■ Alıştırmalar
**a)** Kiralık Aşk üzerine yazılmış metinde geçen şu cümleyi İngilizceye çevirin: “Bazen çok fazla yaklaştığımızda, göremez hale geliriz gözümüzün önündekileri.”
**b)** Kiralık Aşk üzerine yazılmış metni iki cümleyle özetleyin.

■ Alıntı Metin
* * * * * * *
Eşitleniyorlar, görüyorsunuz değil mi? Veya hep bir yerlerde “eşit”tiler, ve biz görüyoruz yavaş yavaş işte... İnsanlar, bütünüyle aynı artıları ve eksileriyle eşitlenmezler. En dengede olan terazi bile, tamamen aynı doğruları ve aynı yanlışları tartmaz karşılıklı kefelerde. O yüzden “cesaretli” olamamak” ve “kendini bütünüyle açamamak” aynı kefeye konur mu derseniz bana, aynı kefeye değil ama ayrı kefelerde birbirilerini dengelerler derim size... Defne’nin yapamadığı ve Ömer’in yapamadığı ayrı şeyler; ama Defne ve Ömer de ayrı, hatta apayrı karakterler. Daima tetikte tutan sert bir espresso ve sakinlik veren, “yatıştıran” papatya çayı gibiler...

Bazen çok fazla yaklaştığımızda, göremez hale geliriz gözümüzün önündekileri. Okuyamayız satırları, buğulanır harfler, birbirine girer kelimeler. Ekseriyetle Kiralık Aşk’ın içinde de bunu yaşıyoruz biz işte. Çok fazla içindeyiz, ve fazla içselleştirmekten körleşiyoruz aslında gün gibi açık olan gerçeklere. Gün gibi açıklar, ama katran gibi de kapkaralar aslında. Defne’ye mesela kızıyorum ben, hala bu sırrı dikenli bir top gibi tutuğu için aralarında... ama bu kızgınlık; anlatmayıp kaçtıkça o dikenleri eritemeyeceğini düşünüp çok fazla üzüldüğüm için. Ve fakat onun haklı da olduğunu biliyorum. Biraz uzaklaşınca kelimeler netleşiyor, sis kalkıyor. Aynı şey, ketumluğunu, dudaklarındaki kilidi kıramadıkça kalbimi kıran Ömer için de geçerli. Hatta, fesatlığının sınırlarını bir türlü esnetemeyen Sude İplikçi için de. Hani şu, İplikçi isim tamlamasının iyelik yönünden bütünleneni değil bütünleyeni;  “tamlanan”ı değil “tamlayan”ı olmak isten kuzen İplikçi için.
* * * * * * *
■ Listelenen Satırlar
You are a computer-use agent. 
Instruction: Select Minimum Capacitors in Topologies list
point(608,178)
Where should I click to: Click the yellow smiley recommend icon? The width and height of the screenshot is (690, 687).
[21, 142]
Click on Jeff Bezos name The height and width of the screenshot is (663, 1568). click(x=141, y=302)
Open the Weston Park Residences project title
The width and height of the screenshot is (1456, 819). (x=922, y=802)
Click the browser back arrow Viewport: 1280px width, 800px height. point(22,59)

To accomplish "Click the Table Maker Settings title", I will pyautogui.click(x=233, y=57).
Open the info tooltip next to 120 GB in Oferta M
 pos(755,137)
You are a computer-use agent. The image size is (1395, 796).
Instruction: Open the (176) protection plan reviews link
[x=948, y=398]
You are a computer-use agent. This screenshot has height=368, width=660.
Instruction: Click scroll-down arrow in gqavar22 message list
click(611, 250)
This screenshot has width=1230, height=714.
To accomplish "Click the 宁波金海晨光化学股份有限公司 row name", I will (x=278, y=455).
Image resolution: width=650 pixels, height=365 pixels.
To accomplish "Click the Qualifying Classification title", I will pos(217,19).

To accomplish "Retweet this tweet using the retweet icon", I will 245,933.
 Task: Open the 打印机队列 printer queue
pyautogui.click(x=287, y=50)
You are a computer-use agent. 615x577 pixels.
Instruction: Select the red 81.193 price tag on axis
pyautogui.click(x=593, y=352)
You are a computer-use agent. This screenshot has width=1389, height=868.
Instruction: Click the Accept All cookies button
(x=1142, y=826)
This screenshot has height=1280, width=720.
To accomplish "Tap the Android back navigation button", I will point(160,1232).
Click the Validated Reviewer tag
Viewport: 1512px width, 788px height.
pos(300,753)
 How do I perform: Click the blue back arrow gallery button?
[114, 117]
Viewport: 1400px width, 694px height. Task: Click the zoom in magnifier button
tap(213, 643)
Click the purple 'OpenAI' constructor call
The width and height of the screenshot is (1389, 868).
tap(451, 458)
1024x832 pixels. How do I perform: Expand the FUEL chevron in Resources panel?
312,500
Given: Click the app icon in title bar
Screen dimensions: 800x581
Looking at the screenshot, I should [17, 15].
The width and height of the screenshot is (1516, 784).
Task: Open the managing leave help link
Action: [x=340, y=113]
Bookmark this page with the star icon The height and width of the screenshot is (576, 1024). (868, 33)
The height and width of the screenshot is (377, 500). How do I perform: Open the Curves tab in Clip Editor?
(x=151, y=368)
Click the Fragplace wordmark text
* * * * * * *
■ Tam Yanıtlar
**a)** Sometimes, when we get too close, we become unable to see what is right before our eyes.

**b)** Metne göre insanlar tamamen aynı artı ve eksilerle eşitlenmez; Defne ile Ömer'in yapamadıkları farklı şeylerdir, ama ayrı kefelerde birbirlerini dengelerler. Yazar, Kiralık Aşk'ın içine fazla girildiğinde açık gerçeklerin görülemediğini, biraz uzaklaşınca sisin kalktığını söyler; Defne'nin sırrı saklamasına kızdığını, Ömer'in ketumluğunun ise kalbini kırdığını belirtir.